Residential buildings represent the biggest part of national building stock of Serbia, and more than 90% of them are single family houses. Most of these residential buildings (58.78%) are older buildings that were built in the 1960s, 1970s and 1980s, and are characterized by excessive energy consumption, due to the absence or poor thermal insulation, whether due to inefficient doors and windows, etc. In accordance with the national residential buildings typology in Serbia, these buildings belong to the groups D1, E1 and F1 [
26], and they are usually two-storey, free standing, single family buildings. In the last 20 years, some basic energy-saving measures have been implemented in these buildings in order to improve their energy efficiency—application of thermal insulation on the external walls, roof and floors, replacement the old inefficient windows, doors, etc. In that way, a certain energy savings is achieved, but, it is also necessary to implement some other measures and find other ways for minimizing building energy consumption, especially for heating and cooling.
In the literature, there is almost no investigation of how the installation of overhangs influences the common consumption of energy for heating, cooling and lighting in Serbian buildings. This paper reports numerical investigations about how shading by horizontal roof and balcony overhangs influences the primary and final energy consumption for heating, cooling and lighting of residential buildings in Serbia through the year. Analyzed buildings are modeled in accordance with the national residential buildings typology in Serbia, and they represent typical buildings which were built in the period from 1960 until 1990, with thermal insulation on the external walls and energy-efficient windows. In this paper, optimal size of the horizontal roof overhangs, which are placed over east, west, north, and south wall, are obtained by simultaneous operation of the two programs EnergyPlus and GenOpt. The optimization is performed to minimize the primary energy consumption for heating, cooling and lighting. In these processes, the embodied energy of concrete horizontal roof overhangs was taken into account [
27].
The primary energy saving and cooling energy consumption results obtained with numerical simulations and optimizations are within the frame of research results of the other authors who have conducted similar studies, but in some other regions of Europe. Serbia lies in the central part of the Balkan Peninsula, and has a moderate continental climate, characterized by cold winters, warm summers, and well-distributed rainfall, like in the other northern and central parts of the Balkans. The results of this study are not merely useful for the study of the methods for improving building energy efficiency aimed at optimizing overhangs and minimizing of Serbian building energy consumption, but above all, they could represent useful information for similar studies conducted in other parts of Europe that share the same or similar characteristics in terms of climate and topography.
3. Results and Discussion
Obtained optimal depths of the roof overhangs are listed in
Table 3. A0 represents the results for the basic building, A1 represent the results for the ORO building (with the optimized roof overhangs) and A2 represents the results for the OBO building (with optimized depths of balconies used as overhangs, the depths of roof overhangs are the same as that for the ORO building).
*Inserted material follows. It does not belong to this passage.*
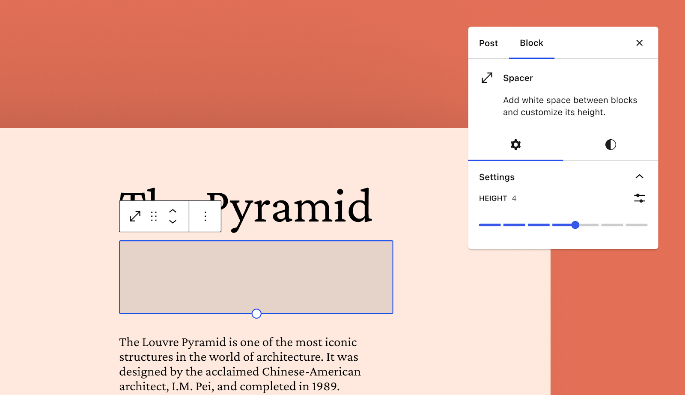Switch to the Post tab
The image size is (685, 395).
click(488, 43)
Basic building A0 has no overhangs, so the values of 0.2 m represent only roof protrusions on the second floor. For ORO building, with optimization routine it was obtained the maximum value of east roof overhang (2.1 m) and west roof overhang (1.9 m), while the south roof overhang was 0.95 m. For the OBO building (with optimal values for roof overhangs), a maximum value of the east balcony overhang of 2.6 m and a west balcony overhang of 2.4 m were obtained, while the south balcony overhang was 0.7 m and north balcony overhang was 0.4 m. These values can be explained by the small angle of incidence of the Sun in the morning and in the afternoon during the summer period, so solar gains during that period can be significant. With implementation of overhangs overheating can be avoided through the summer months, with a reduction of solar gains.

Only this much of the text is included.